Another thing to consider would be atmosphere. I think this article explains it better than I would: https://astrobiology.nasa.gov/news/how-life-could-help-atmospheric-tides-slow-a-planets-rotation/

Another user mentioned a collision, which I think would be the easiest and most logical way to go. A collision of some sort can and absolutely WILL dramatically slow down a planet's rotation. Collisions are fairly common as most planetary systems in their infant stages are unstable. Everything in a solar system forms from the same disk. That disk dictates the rotation of every planet and star birthed from it. Since space is a vacuum, spinning objects will maintain their momentum and their direction indefinitely... unless... something wonky happens with the atmosphere (relatively rare) or some external force knocks it out of balance (far more common).

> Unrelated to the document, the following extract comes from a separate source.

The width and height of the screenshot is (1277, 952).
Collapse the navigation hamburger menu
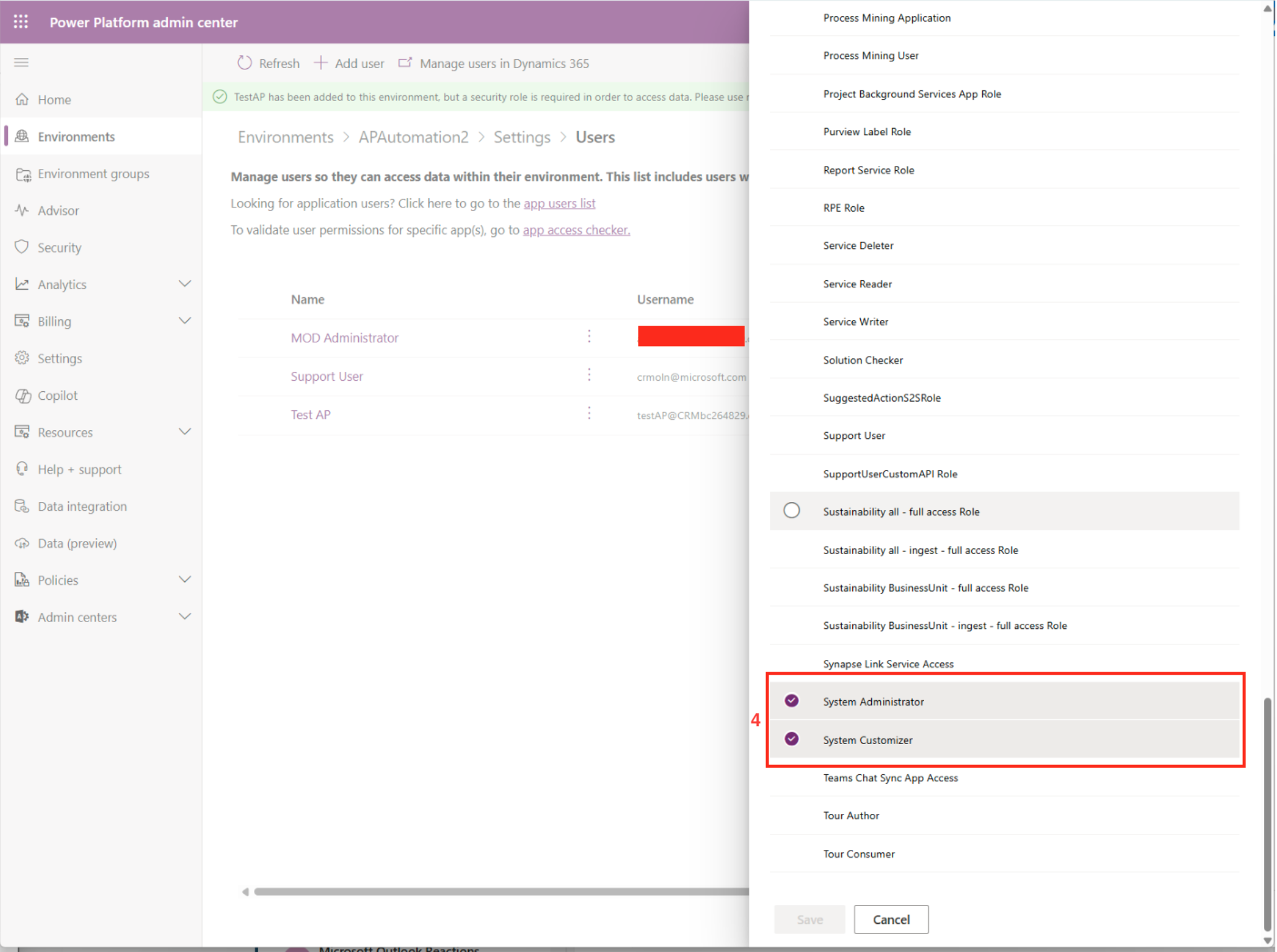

There are several caveats with a collision though. Something powerful enough to noticeably change the rotation of a planet would be catastrophic. It will vaporize all life on it. There MIGHT be a handful of extremophiles that survive the disaster depending on various factors (unlikely), but you can assume without question that all other major flora, fauna and intelligent life would immediately go extinct. Secondly, as the previous poster mentioned, it would likely knock the planet on a noticeable tilt. It won't have to be as extreme as Uranus, but your future planetary life will likely have extreme seasonal weather. This would also be the prime time to decide on the new atmosphere and structure for your planet as many gases and elements from the collision will influence all future development; the planet will likely not look anything like it previously did. It will take your planet at least a couple of billion years to recover- as in capable of sustaining intelligent life. A new moon might even be created from the collision or your planet might obtain rings a la Saturn. Keep in mind that a much larger body would not be viable. No adding some massive structure 200 times your planet's size. You want your planet to be changed- not completely decimated or "sucked" into another body.

So, if you choose to have your planet collide with something to slow its rotation what should it be? An asteroid would be an an easy option. A more interesting option would be a rogue planet that was flung out of an unstable system.